The focus of the first report is on the preferences and behaviours of Settify users. In particular:

– what factors do clients find most important when selecting their family lawyer;

– how many family lawyers do they consider;

– at what point do they make up their mind to engage the firm.

In a practical sense, our encouragement of firms to use Settify emanates from our experience that the sooner you’re able to engage a person who is in a search phase into a process, the better.  In other words, once a person has invested time and energy into an online sequence, from which they’re going to get a return (something useful back) they’re less inclined to keep searching, providing the experience and information is useful.

The report emphasises this fact. Amongst the 10,900 users that were surveyed, the primary motivation for searching online at the outset was to “understand the legal process” followed by wanting the process to be quick and easy and wanting personal service.

For law firms with a commitment to content creation, they would be well-versed in understanding the importance of generating content that responds to clients’ burning questions and their website analytics would show that trend, but unless the content is gated (requiring email address etc to download) firms are oblivious to who is consuming the content. In contrast, the benefit of Settify, as illustrated in the findings is that in the potential client’s search for useful information, the acquisition of the client’s details for follow up is via the conversational nature of that platform unpinned by reciprocity (giving to get), with the difference that it isn’t as stilted as the usual, “give us your name, email, phone etc before you download.”

The other interesting data-set is the fact that despite the platform being technologically-driven, user’s decision to engage was because of their want for “personal service.” This, of course, illustrates the fact that technology, when properly executed, can create this personal user-experience.

One other result from the data for law firms, irrespective whether they’re using Settify or not, is the importance of prompt follow up. Upon Settify’s analysis of the data, high conversion rates were invariably in unison with prompt call response times.  For example, upon Settify’s notification to law firms of a form completion, the likelihood of conversion increased by 95% if the firm called the potential client within 1 hour of their completion of Settify. In contrast, slow response times markedly decreased the likelihood of conversion.

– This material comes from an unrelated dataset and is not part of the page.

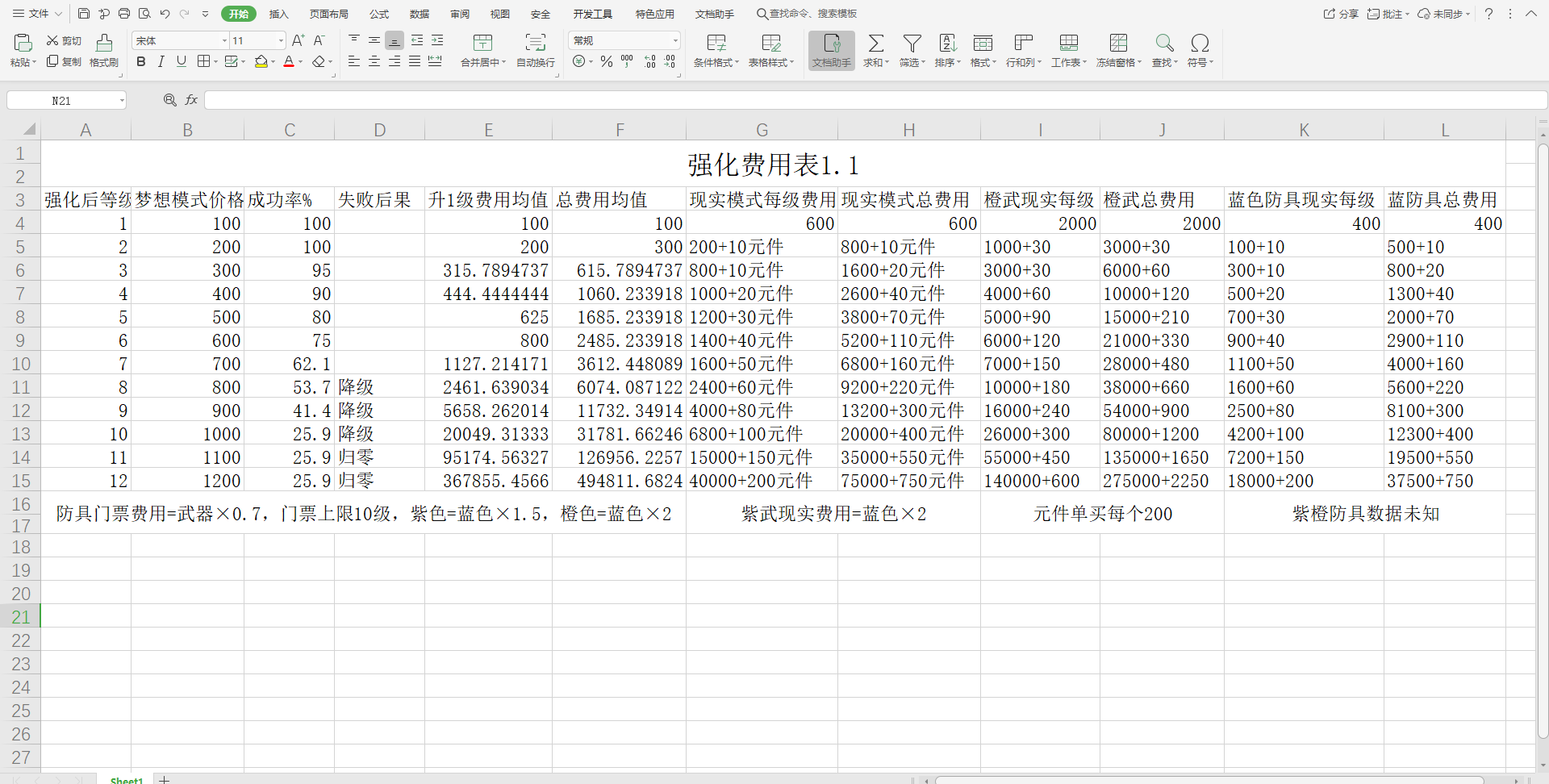Click the format painter (格式刷) icon
The height and width of the screenshot is (784, 1549).
pos(104,44)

Interestingly, of the 10,900 polled in the course of their use of Settify, 44% of people used the platform outside office hours. In light of this stat, you can’t help wondering about lost opportunity for those firms who do not deploy smart technology to service potential clients outside office hours.

The first report in Settify’s multi-part series is not only an encouraging sign for Settify itself, but it is illustrative of the fact that if law firms position client experience front and centre of their operations and ensure that their marketing and technology touchpoints reflect this, good things follow.

In the words of Legal Industry Analyst, Mark A Cohen, “Digital transformation is much more than the latest, shiniest tech tool. It is a commitment by an organization—people—to align with its clients/customers, create and support an agile workforce, to be diverse, multidisciplinary, pursue lifelong learning and constant improvement, to collaborate, and to be customer-centric. Absent this framework, legal tech is fizzle but not pop. (1)” The evidence thus far overwhelmingly reveals that law firms using Settify and people with family law issues are at an intersection point of which both are deriving considerable value.